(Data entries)
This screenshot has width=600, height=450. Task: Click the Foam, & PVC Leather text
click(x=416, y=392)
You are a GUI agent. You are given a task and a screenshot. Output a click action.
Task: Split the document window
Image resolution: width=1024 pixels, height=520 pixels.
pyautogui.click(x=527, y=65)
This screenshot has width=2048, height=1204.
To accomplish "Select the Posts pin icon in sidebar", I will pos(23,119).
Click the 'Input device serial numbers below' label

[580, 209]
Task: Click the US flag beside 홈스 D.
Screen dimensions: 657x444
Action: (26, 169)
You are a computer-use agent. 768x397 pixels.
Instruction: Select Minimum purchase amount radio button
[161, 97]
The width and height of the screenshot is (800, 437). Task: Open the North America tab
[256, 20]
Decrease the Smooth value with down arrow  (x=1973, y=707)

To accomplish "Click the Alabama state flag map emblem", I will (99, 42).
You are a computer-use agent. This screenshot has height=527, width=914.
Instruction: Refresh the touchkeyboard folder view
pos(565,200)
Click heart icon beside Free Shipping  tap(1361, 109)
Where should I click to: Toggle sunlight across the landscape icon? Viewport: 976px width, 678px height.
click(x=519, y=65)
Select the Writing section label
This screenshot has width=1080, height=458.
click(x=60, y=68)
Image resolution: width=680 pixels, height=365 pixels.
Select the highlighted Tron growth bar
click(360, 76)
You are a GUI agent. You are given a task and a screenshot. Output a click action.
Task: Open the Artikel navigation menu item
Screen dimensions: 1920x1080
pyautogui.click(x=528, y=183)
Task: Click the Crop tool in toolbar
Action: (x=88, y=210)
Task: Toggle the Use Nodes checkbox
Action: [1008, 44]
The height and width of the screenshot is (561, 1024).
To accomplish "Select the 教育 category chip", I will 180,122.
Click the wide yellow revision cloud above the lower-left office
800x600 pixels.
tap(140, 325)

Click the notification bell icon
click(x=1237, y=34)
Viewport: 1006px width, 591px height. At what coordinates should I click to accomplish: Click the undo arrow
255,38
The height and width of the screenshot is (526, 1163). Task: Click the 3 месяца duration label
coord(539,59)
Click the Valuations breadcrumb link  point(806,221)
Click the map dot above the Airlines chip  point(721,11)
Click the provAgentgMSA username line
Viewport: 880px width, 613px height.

• [WHAT YOU SHOULD DO]
Reproduce these lines with every instance of "Screen dimensions" swapped for "Display size", leaving everything else as it is.

• [EXPECTED ANSWER]
This screenshot has width=600, height=450. Task: Click the Foam, & PVC Leather text
click(x=416, y=392)
You are a GUI agent. You are given a task and a screenshot. Output a click action.
Task: Split the document window
Image resolution: width=1024 pixels, height=520 pixels.
pyautogui.click(x=527, y=65)
This screenshot has width=2048, height=1204.
To accomplish "Select the Posts pin icon in sidebar", I will pos(23,119).
Click the 'Input device serial numbers below' label

[580, 209]
Task: Click the US flag beside 홈스 D.
Display size: 657x444
Action: (26, 169)
You are a computer-use agent. 768x397 pixels.
Instruction: Select Minimum purchase amount radio button
[161, 97]
The width and height of the screenshot is (800, 437). Task: Open the North America tab
[256, 20]
Decrease the Smooth value with down arrow  (x=1973, y=707)

To accomplish "Click the Alabama state flag map emblem", I will (99, 42).
You are a computer-use agent. This screenshot has height=527, width=914.
Instruction: Refresh the touchkeyboard folder view
pos(565,200)
Click heart icon beside Free Shipping  tap(1361, 109)
Where should I click to: Toggle sunlight across the landscape icon? Viewport: 976px width, 678px height.
click(x=519, y=65)
Select the Writing section label
This screenshot has width=1080, height=458.
click(x=60, y=68)
Image resolution: width=680 pixels, height=365 pixels.
Select the highlighted Tron growth bar
click(360, 76)
You are a GUI agent. You are given a task and a screenshot. Output a click action.
Task: Open the Artikel navigation menu item
Display size: 1920x1080
pyautogui.click(x=528, y=183)
Task: Click the Crop tool in toolbar
Action: (x=88, y=210)
Task: Toggle the Use Nodes checkbox
Action: [1008, 44]
The height and width of the screenshot is (561, 1024).
To accomplish "Select the 教育 category chip", I will 180,122.
Click the wide yellow revision cloud above the lower-left office
800x600 pixels.
tap(140, 325)

Click the notification bell icon
click(x=1237, y=34)
Viewport: 1006px width, 591px height. At what coordinates should I click to accomplish: Click the undo arrow
255,38
The height and width of the screenshot is (526, 1163). Task: Click the 3 месяца duration label
coord(539,59)
Click the Valuations breadcrumb link  point(806,221)
Click the map dot above the Airlines chip  point(721,11)
Click the provAgentgMSA username line
Viewport: 880px width, 613px height.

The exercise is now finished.